The problem
Please report every line in the entries that contains the string "dimensions".

Data records
+---+

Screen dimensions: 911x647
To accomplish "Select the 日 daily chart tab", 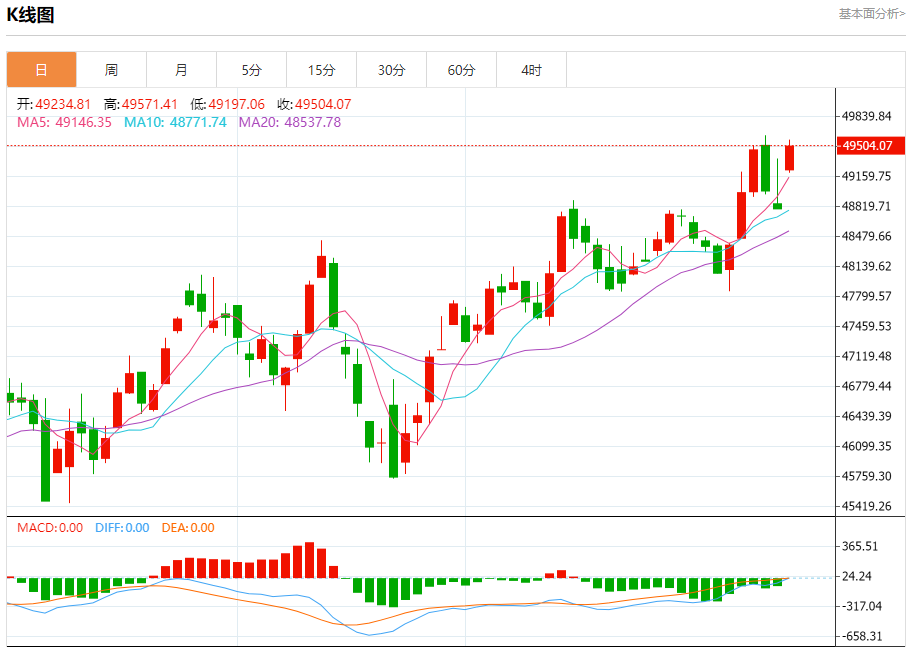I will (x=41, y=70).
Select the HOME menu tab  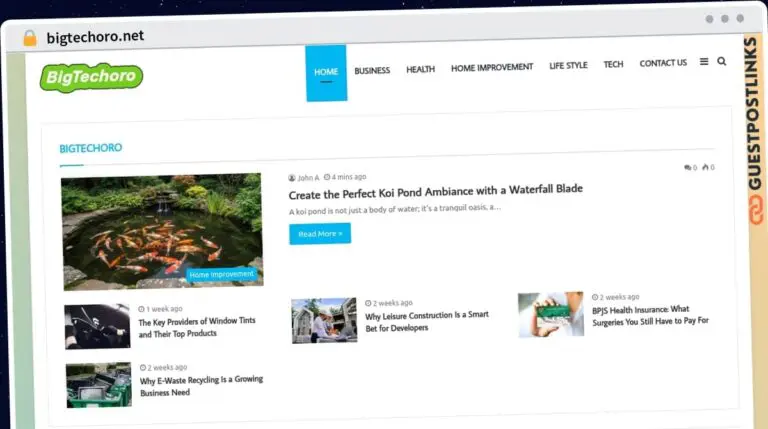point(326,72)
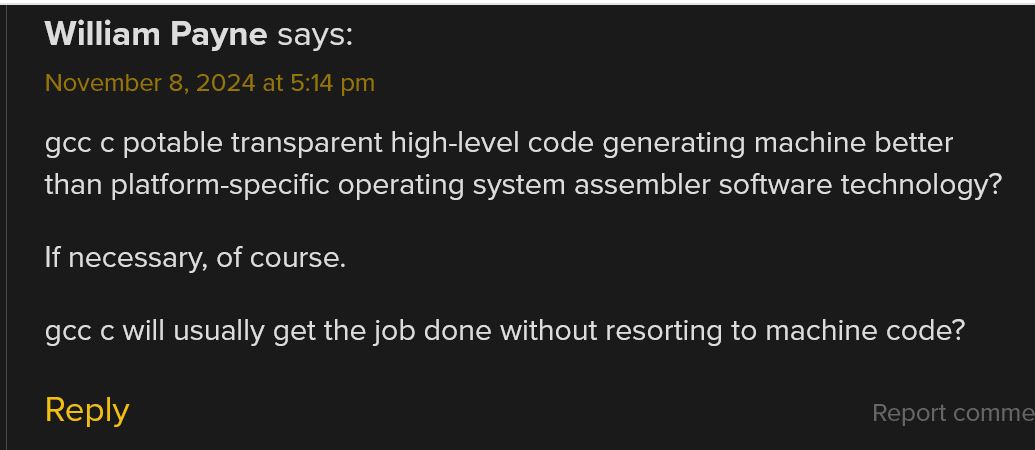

+---+

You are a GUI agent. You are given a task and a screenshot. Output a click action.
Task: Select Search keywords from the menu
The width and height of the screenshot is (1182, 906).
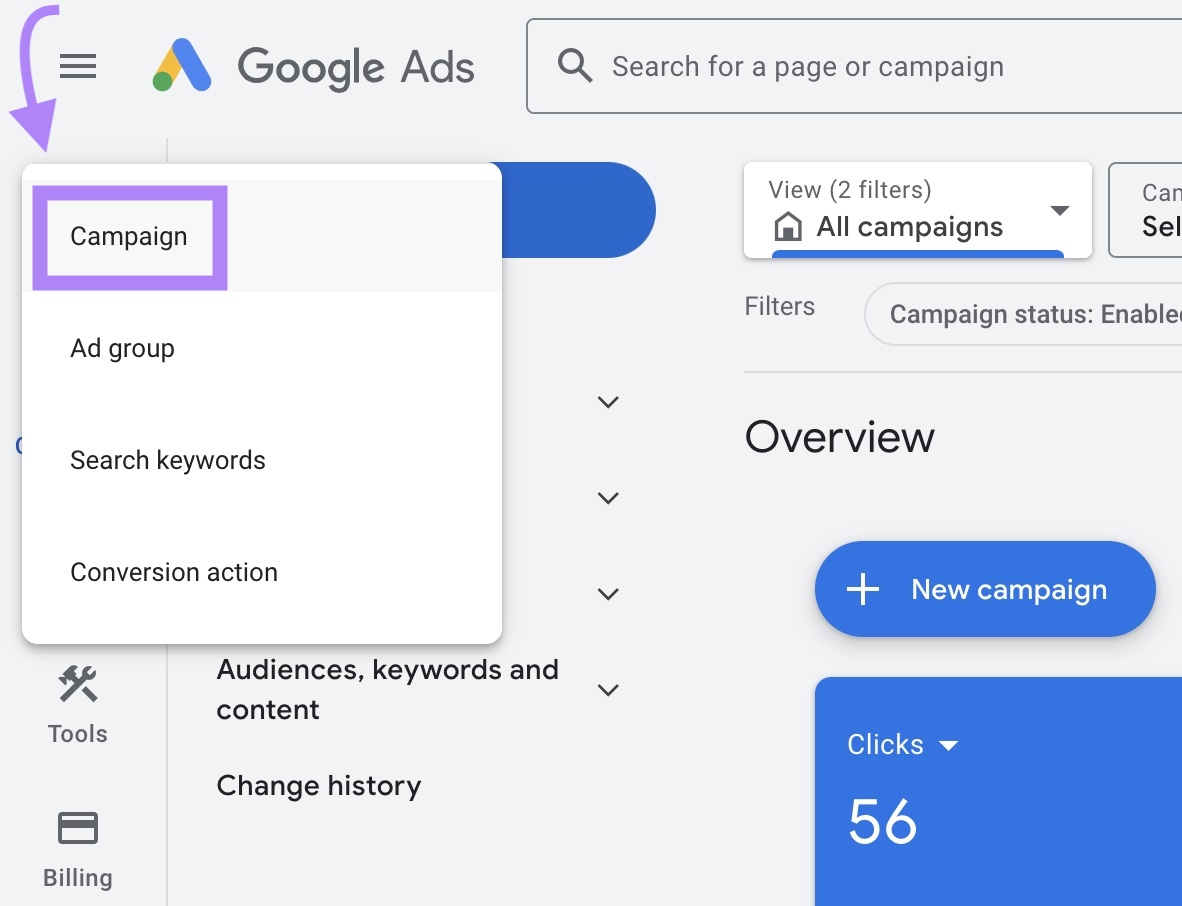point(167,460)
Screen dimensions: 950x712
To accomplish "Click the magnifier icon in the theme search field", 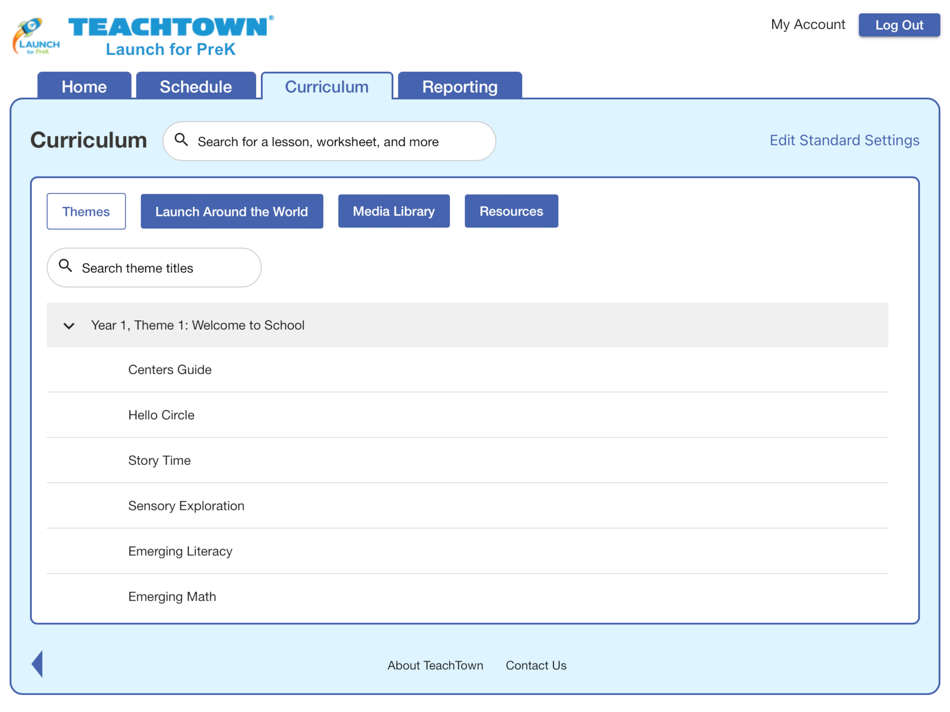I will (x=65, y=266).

+---+

Answer box
Screen dimensions: 911x647
Screen dimensions: 950x712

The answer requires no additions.